» Exercise 1: From the excerpt on the git patch format, output the passage starting at "If there is" and ending at "describe(char *arg, int last_one)", unchanged.
» Exercise 2: In the excerpt on the git patch format, which options make git-diff-tree and git-diff-files produce a combined diff?
» Exercise 3: Write the next part of the excerpt on the git patch format, picking up right after its final line.

» Excerpt:
[Start]
When "git-diff-index", "git-diff-tree", or "git-diff-files" are run
with a -p option, they do not produce the output described above;
instead they produce a patch file. You can customize the creation
of such patches via the GIT_EXTERNAL_DIFF and the GIT_DIFF_OPTS
environment variables.
What the -p option produces is slightly different from the traditional
diff format.
-
It is preceded with a "git diff" header, that looks like
this:
diff --git a/file1 b/file2
The a/ and b/ filenames are the same unless rename/copy is
involved. Especially, even for a creation or a deletion,
/dev/null is _not_ used in place of a/ or b/ filenames.
When rename/copy is involved, file1 and file2 show the
name of the source file of the rename/copy and the name of
the file that rename/copy produces, respectively.
-
It is followed by one or more extended header lines:
old mode <mode>
new mode <mode>
deleted file mode <mode>
new file mode <mode>
copy from <path>
copy to <path>
rename from <path>
rename to <path>
similarity index <number>
dissimilarity index <number>
index <hash>..<hash> <mode>
-
TAB, LF, double quote and backslash characters in pathnames
are represented as \t, \n, \" and \\, respectively.
If there is need for such substitution then the whole
pathname is put in double quotes.
git-diff-tree and git-diff-files can take -c or --cc option
to produce combined diff, which looks like this:
diff --combined describe.c
index fabadb8,cc95eb0..4866510
--- a/describe.c
+++ b/describe.c
@@@ -98,20 -98,12 +98,20 @@@
return (a_date > b_date) ? -1 : (a_date == b_date) ? 0 : 1;
}
- static void describe(char *arg)
-static void describe(struct commit *cmit, int last_one)
++static void describe(char *arg, int last_one)
{
+ unsigned char sha1[20];
+ struct commit *cmit;
struct commit_list *list;
static int initialized = 0;
struct commit_name *n;
+ if (get_sha1(arg, sha1) < 0)
+ usage(describe_usage);
+ cmit = lookup_commit_reference(sha1);
+ if (!cmit)
[End]
» Data extract:
[Start]
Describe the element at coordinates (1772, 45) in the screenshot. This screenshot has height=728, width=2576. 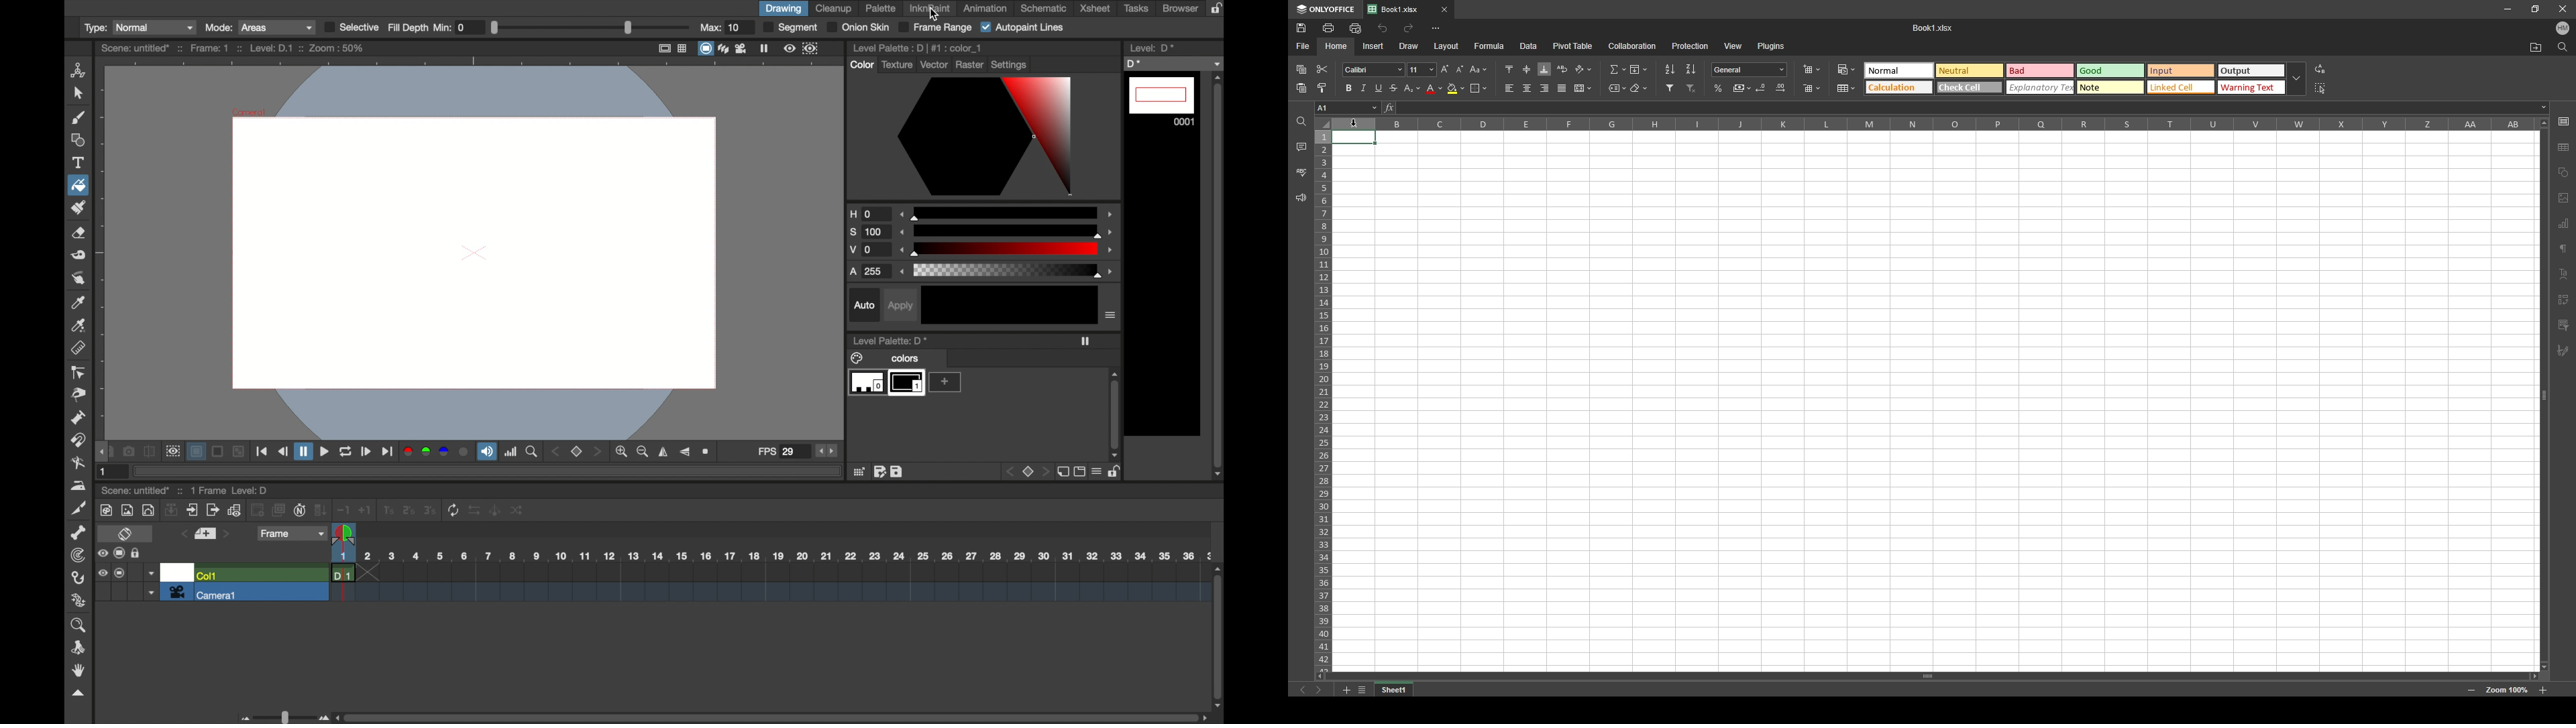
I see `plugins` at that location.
[End]
» Exercise output 1:
If there is need for such substitution then the whole
pathname is put in double quotes.
git-diff-tree and git-diff-files can take -c or --cc option
to produce combined diff, which looks like this:
diff --combined describe.c
index fabadb8,cc95eb0..4866510
--- a/describe.c
+++ b/describe.c
@@@ -98,20 -98,12 +98,20 @@@
return (a_date > b_date) ? -1 : (a_date == b_date) ? 0 : 1;
}
- static void describe(char *arg)
-static void describe(struct commit *cmit, int last_one)
++static void describe(char *arg, int last_one)

» Exercise output 2: The -c or --cc option.

» Exercise output 3:
+ usage(describe_usage);
+
if (!initialized) {
initialized = 1;
for_each_ref(get_name);
-
It is preceded with a "git diff" header, that looks like
this (when -c option is used):
or like this (when --cc option is used):
-
It is followed by one or more extended header lines
(this example shows a merge with two parents):
index <hash>,<hash>..<hash>
mode <mode>,<mode>..<mode>
new file mode <mode>
deleted file mode <mode>,<mode>
The mode <mode>,<mode>..<mode> line appears only if at least one of
the <mode> is different from the rest. Extended headers with
information about detected contents movement (renames and
copying detection) are designed to work with diff of two
<tree-ish> and are not used by combined diff format.
-
It is followed by two-line from-file/to-file header
Similar to two-line header for traditional unified diff
format, /dev/null is used to signal created or deleted
files.
-
Chunk header format is modified to prevent people from
accidentally feeding it to patch -p1. Combined diff format
was created for review of merge commit changes, and was not
meant for apply. The change is similar to the change in the
extended index header:
@@@ <from-file-range> <from-file-range> <to-file-range> @@@
There are (number of parents + 1) @ characters in the chunk
header for combined diff format.
Unlike the traditional unified diff format, which shows two
files A and B with a single column that has - (minus —
appears in A but removed in B), + (plus — missing in A but
added to B), or " " (space — unchanged) prefix, this format
compares two or more files file1, file2,… with one file X, and
shows how X differs from each of fileN. One column for each of
fileN is prepended to the output line to note how X's line is
different from it.
A - character in the column N means that the line appears in
fileN but it does not appear in the result. A + character
in the column N means that the line appears in the last file,
and fileN does not have that line (in other words, the line was
added, from the point of view of that parent).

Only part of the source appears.